More than 5000 entries on the history, culture and life of Britain (published in 1993 by Macmillan, now out of print)
J.M.W. Turner

(Joseph Mallord William Turner, 1775–1851)
Landscape painter of great originality in his use of light and colour. Son of a London barber, he entered the *Royal Academy schools when he was 14 and became a full academician at the exceptionally young age of 27. He first made his name supplying publishers with watercolours of *picturesque scenes from around the country, which were then turned by others into romantic topographical prints.
 






This work established his life-long pattern of constant travelling and sketching. He later published his own choice of his best work in printed form – the famous Liber Studiorum (Latin for 'book of studies'), consisting of 70 landscapes issued from 1807 to 1819 in groups of five (each of them an etching with mezzotint). He frequently journeyed abroad, as well as round Britain, his favourite sources of inspiration being Venice and the mountain scenery of Switzerland.
 






Turner's *watercolours, which in his early days were in a detailed topographical style, steadily became more impressionistic during his long career; and the same pattern prevailed in his oils.

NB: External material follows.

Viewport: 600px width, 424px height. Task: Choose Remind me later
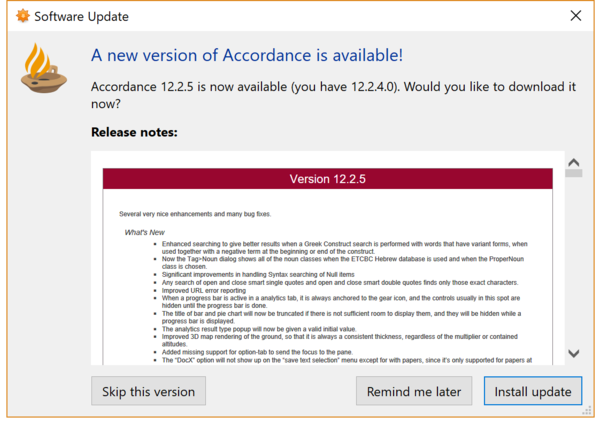(x=414, y=391)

His early works show him inspired by Dutch seascapes of the 17C; he then, from about 1803, set himself to rival the classical manner of *Claude, with shimmering effects of sunlight on water (Turner gave two paintings in this vein to the National Gallery on condition that they hang beside his two favourite Claudes, which they have done ever since); and he finally progressed to his dazzling use of almost abstract colour, with the details of the landscape only hinted at in a blaze of light.
 






This was the style which *Constable described as painting 'with tinted steam'. It was said that Turner often added tiny but crucial touches on varnishing day, the very last moment before the opening of the *Royal Academy's annual exhibition, even choosing his colours to upstage neighbouring pictures. His paintings prefigured two later movements in art. The Impressionists were struck by his treatment of light (*Monet and *Pissarro saw his work in London in 1870), and the Abstract Expressionists of the mid-20C were excited by his free use of colour.
 






Two of his best-known paintings are in the National Gallery (The *Fighting Téméraire, *Rain, Steam and Speed), and there is an interesting collection of his work at *Petworth, which became almost a second home in the 1830s. But the place to see Turner is in the *Tate, which houses the Turner Bequest – about 300 oil paintings and some 19,000 watercolours and drawings which came to the nation after his death. He left the finished oil paintings with the proviso that a gallery should be provided to house them. This was finally achieved with the opening of the Tate's Clore Gallery in 1987.